Action item A: According to the map news roundup, what is the estimated average density of the Martian crust?
Action item B: Write the next part of the map news roundup, starting after its final sentence.

A new gravity map of Mars that shows the thickness of the Martian crust based on gravity measurements from Martian orbiters, reveals a crust that is less dense and shows less variation than earlier maps. “The researchers mapped the density of the Martian crust, estimating the average density is 2,582 kilograms per meter cubed (about 161 pounds per cubic foot). That’s comparable to the average density of the lunar crust. Typically, Mars’ crust has been considered at least as dense as Earth’s oceanic crust, which is about 2,900 kilograms per meter cubed (about 181 pounds per cubic foot).”
NASA’s page on Hurricane Harvey has been updated many times, sometimes several times a day, since Harvey began its life as Tropical Depression 9 on 17 August. It includes plenty of satellite imagery of the storm, as well as temperature and rainfall maps.
At All Over the Map, Betsy Mason posts 11 Ways to See How Climate Change Is Imperilling the Arctic, a collection of maps and infographics depicting several different indicators of global warming, including sea ice extent, atmospheric temperatures, growing season, polar bear populations, as well as projected shipping routes for an ice-free Arctic Ocean.

Collected data entries:
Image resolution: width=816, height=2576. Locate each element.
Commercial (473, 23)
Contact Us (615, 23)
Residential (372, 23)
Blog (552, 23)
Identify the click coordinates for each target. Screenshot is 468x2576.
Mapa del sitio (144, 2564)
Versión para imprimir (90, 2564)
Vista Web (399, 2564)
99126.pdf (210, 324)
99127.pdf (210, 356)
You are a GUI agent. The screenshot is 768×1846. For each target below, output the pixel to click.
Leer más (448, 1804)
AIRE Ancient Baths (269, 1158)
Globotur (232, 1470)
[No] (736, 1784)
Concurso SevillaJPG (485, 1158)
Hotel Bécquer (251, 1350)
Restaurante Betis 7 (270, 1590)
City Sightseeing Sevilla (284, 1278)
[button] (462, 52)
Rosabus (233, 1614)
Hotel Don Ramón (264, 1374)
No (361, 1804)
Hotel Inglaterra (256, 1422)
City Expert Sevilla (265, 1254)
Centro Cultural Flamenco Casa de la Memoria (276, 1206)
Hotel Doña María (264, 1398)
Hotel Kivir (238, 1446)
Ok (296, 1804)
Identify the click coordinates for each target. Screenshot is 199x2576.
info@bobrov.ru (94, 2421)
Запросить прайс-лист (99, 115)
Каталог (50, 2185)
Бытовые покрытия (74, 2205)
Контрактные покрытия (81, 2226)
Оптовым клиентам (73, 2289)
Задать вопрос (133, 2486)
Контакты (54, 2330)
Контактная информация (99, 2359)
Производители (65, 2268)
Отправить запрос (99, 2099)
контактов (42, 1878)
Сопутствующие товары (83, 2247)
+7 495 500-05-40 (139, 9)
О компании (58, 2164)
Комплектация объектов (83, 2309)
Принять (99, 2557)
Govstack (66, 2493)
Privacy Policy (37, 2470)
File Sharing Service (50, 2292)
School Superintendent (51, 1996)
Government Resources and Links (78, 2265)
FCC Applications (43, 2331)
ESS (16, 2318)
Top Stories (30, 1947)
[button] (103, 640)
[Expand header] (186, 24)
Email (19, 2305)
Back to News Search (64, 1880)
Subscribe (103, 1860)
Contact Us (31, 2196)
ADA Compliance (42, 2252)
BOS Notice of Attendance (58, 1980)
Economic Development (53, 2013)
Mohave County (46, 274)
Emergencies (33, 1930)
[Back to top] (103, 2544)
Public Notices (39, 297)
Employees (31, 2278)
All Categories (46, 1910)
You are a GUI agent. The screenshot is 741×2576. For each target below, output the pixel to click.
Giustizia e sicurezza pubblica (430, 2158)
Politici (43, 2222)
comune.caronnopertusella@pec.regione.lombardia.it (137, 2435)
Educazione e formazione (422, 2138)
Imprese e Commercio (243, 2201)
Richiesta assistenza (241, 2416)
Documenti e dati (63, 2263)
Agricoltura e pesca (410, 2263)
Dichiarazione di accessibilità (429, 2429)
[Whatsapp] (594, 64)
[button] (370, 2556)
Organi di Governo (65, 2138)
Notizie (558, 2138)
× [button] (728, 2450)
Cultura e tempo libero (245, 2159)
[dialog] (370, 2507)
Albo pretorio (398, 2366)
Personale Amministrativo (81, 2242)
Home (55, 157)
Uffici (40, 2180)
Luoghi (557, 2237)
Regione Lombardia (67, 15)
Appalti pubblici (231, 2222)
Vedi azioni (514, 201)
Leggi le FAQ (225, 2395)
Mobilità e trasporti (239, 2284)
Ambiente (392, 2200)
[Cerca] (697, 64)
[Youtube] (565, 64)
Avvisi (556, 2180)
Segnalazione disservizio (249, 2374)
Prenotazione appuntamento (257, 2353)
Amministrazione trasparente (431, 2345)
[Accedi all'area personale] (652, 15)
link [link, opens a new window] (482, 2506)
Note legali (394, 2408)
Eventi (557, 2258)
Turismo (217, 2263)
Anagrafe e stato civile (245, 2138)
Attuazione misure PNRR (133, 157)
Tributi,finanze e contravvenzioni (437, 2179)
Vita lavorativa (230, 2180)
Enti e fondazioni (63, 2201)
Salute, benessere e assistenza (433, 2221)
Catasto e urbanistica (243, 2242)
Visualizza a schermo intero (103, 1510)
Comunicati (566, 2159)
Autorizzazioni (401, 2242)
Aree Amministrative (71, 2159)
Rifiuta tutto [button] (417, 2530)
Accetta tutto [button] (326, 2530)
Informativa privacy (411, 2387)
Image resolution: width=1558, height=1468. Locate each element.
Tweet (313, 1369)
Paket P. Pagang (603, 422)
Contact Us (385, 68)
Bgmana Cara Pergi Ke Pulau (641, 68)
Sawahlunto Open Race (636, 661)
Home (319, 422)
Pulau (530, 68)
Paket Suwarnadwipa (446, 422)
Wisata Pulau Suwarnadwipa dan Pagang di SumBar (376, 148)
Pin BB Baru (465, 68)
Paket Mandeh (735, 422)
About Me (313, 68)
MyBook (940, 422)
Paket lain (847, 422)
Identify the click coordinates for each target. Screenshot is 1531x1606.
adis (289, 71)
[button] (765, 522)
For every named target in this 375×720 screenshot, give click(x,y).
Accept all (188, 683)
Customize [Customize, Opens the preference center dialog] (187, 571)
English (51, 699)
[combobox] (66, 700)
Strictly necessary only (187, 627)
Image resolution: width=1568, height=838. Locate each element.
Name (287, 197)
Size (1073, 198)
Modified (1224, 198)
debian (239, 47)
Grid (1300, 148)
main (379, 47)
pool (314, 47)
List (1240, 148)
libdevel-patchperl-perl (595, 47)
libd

Written answer A: 2,582 kilograms per meter cubed (about 161 pounds per cubic foot).

Written answer B:
Meanwhile, NASA Earth Observatory points—while it still can—to a study mapping the extent of existing and potential thermokarst (thawed permafrost) landscapes. On the Earth Observatory maps (see North America, above), “[t]he different colors reflect the types of landscapes—wetlands, lakes, hillslopes, etc.—where thermokarst is likely to be found today and where it is most likely to form in the future.”
NASA Earth Observatory: “In November, the sea ice extent averaged 9.08 million square kilometers (3.52 million square miles)—the lowest November extent in the satellite record. The yellow line shows the median extent from 1981 to 2010, and gives an idea of how conditions this November strayed from the norm.” Also shows sea ice extent for previous years dating back to 1978. Hudson Bay was icebound in November not that long ago.
Something’s going on in the Arctic. As the Washington Post reported last month, the Arctic Ocean was far, far warmer than normal—about 20 degrees Celsius higher than average. (Meanwhile, the air over Sibera is at record cold levels.) According to the Post, the higher temperatures are the result of record low amounts of thinning sea ice, as well as warm air being brought north by an increasingly errant jet stream.
NASA has been tracking sea ice levels and thickness by looking at the age of the ice in the sea ice cap. The video above shows “how Arctic sea ice has been growing and shrinking, spinning, melting in place, and drifting out of the Arctic for the past three decades. The age of the ice is represented in shades of blue-gray to white, with the brightest whites representing the oldest ice.”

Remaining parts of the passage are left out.